DATA SUPPLIED START

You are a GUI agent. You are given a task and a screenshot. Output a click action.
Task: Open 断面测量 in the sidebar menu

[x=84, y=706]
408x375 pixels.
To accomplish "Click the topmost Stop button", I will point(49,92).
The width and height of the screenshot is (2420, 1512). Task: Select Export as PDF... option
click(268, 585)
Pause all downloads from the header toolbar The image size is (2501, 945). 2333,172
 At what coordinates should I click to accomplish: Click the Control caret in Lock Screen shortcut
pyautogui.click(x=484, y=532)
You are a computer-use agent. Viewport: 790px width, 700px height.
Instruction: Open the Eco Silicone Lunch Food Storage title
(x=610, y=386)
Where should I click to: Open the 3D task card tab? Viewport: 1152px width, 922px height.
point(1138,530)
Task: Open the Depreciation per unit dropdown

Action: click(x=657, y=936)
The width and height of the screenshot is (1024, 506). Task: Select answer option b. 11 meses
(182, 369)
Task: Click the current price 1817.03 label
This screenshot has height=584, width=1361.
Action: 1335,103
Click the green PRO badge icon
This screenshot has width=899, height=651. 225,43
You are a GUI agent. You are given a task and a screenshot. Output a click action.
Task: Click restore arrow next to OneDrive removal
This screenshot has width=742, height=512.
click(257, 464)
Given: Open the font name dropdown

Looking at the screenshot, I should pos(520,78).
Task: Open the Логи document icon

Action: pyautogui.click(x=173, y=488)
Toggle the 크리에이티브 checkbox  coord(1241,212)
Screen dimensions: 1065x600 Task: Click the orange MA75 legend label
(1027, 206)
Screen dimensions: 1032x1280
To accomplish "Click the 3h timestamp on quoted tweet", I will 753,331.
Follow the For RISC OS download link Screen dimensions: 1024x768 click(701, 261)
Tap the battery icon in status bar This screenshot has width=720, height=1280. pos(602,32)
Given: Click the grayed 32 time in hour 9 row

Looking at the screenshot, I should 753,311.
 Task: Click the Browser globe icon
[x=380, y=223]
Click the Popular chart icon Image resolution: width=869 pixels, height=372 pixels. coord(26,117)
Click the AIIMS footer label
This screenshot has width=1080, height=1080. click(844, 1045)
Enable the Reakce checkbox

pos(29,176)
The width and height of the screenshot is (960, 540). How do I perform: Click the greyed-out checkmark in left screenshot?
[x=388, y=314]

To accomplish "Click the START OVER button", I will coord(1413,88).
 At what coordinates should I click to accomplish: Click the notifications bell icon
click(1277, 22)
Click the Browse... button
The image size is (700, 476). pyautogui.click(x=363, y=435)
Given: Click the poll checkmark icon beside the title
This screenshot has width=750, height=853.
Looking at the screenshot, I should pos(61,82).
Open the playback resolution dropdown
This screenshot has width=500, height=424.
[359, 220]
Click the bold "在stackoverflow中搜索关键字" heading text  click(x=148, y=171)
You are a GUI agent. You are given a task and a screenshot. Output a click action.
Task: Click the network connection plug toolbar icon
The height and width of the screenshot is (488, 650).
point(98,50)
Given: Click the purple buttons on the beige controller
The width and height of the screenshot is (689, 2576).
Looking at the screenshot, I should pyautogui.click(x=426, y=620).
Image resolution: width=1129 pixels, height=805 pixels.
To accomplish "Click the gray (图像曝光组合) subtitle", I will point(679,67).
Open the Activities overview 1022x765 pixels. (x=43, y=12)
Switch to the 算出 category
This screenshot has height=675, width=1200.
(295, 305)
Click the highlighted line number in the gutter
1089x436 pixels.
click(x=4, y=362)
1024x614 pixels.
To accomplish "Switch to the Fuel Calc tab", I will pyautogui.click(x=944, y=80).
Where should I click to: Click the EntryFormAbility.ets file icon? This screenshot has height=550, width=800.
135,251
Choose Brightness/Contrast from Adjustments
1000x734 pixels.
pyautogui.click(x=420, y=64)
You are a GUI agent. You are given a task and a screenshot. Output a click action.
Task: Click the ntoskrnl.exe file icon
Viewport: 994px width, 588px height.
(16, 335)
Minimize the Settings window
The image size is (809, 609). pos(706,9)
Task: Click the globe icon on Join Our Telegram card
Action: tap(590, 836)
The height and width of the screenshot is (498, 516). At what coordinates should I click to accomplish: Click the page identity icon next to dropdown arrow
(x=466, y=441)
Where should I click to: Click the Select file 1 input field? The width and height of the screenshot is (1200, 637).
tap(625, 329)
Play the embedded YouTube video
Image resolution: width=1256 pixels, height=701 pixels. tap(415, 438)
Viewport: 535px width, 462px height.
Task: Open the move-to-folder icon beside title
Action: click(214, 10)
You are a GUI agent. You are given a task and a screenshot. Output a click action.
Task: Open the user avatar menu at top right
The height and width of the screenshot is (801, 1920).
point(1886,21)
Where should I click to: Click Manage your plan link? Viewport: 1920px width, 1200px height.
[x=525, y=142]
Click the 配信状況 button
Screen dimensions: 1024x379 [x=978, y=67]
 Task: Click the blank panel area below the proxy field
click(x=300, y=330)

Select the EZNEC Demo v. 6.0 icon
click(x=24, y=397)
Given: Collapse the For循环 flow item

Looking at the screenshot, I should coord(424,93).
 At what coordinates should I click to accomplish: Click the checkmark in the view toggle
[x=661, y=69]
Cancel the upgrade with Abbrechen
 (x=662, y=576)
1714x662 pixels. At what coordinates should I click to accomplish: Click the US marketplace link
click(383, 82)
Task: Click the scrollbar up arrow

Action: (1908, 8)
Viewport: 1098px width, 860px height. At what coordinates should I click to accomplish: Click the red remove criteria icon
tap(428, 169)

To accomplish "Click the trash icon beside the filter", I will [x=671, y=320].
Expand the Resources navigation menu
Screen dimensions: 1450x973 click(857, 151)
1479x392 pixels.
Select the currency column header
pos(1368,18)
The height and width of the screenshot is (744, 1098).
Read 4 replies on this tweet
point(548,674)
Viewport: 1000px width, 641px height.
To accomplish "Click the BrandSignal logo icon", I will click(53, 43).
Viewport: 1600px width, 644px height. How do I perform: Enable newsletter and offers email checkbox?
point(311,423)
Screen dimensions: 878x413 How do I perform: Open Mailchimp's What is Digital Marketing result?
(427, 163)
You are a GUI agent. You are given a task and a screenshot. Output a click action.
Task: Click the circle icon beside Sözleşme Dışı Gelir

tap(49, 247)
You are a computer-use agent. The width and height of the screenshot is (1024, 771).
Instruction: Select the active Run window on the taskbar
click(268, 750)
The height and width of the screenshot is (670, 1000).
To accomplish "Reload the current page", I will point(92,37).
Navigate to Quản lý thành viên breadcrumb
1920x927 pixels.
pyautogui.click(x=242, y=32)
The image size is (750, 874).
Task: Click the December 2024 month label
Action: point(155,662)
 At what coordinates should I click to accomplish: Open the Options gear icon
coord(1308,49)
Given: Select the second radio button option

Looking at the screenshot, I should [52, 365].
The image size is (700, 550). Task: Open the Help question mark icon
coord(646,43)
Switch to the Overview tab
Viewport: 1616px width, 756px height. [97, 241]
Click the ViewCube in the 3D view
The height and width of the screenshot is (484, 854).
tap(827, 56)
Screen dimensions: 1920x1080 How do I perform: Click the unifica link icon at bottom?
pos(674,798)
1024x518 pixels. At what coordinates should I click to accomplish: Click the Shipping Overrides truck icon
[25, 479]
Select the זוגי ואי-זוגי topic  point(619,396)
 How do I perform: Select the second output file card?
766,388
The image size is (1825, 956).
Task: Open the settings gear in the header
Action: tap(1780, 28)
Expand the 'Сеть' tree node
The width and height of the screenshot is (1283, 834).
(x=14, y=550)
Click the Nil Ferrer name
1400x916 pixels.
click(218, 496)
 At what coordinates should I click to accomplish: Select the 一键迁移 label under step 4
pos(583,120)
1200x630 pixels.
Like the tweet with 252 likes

DATA SUPPLIED END

● EXERCISE BRIEF:
Copy out only the lines above from the one with "Click the bold" to the one with "Task: Open the user avatar menu at top right", inclusive, exactly as they stand.

● ANSWER BELOW:
Click the bold "在stackoverflow中搜索关键字" heading text  click(x=148, y=171)
You are a GUI agent. You are given a task and a screenshot. Output a click action.
Task: Click the network connection plug toolbar icon
The height and width of the screenshot is (488, 650).
point(98,50)
Given: Click the purple buttons on the beige controller
The width and height of the screenshot is (689, 2576).
Looking at the screenshot, I should pyautogui.click(x=426, y=620).
Image resolution: width=1129 pixels, height=805 pixels.
To accomplish "Click the gray (图像曝光组合) subtitle", I will point(679,67).
Open the Activities overview 1022x765 pixels. (x=43, y=12)
Switch to the 算出 category
This screenshot has height=675, width=1200.
(295, 305)
Click the highlighted line number in the gutter
1089x436 pixels.
click(x=4, y=362)
1024x614 pixels.
To accomplish "Switch to the Fuel Calc tab", I will pyautogui.click(x=944, y=80).
Where should I click to: Click the EntryFormAbility.ets file icon? This screenshot has height=550, width=800.
135,251
Choose Brightness/Contrast from Adjustments
1000x734 pixels.
pyautogui.click(x=420, y=64)
You are a GUI agent. You are given a task and a screenshot. Output a click action.
Task: Click the ntoskrnl.exe file icon
Viewport: 994px width, 588px height.
(16, 335)
Minimize the Settings window
The image size is (809, 609). pos(706,9)
Task: Click the globe icon on Join Our Telegram card
Action: tap(590, 836)
The height and width of the screenshot is (498, 516). At what coordinates should I click to accomplish: Click the page identity icon next to dropdown arrow
(x=466, y=441)
Where should I click to: Click the Select file 1 input field? The width and height of the screenshot is (1200, 637).
tap(625, 329)
Play the embedded YouTube video
Image resolution: width=1256 pixels, height=701 pixels. tap(415, 438)
Viewport: 535px width, 462px height.
Task: Open the move-to-folder icon beside title
Action: click(214, 10)
You are a GUI agent. You are given a task and a screenshot. Output a click action.
Task: Open the user avatar menu at top right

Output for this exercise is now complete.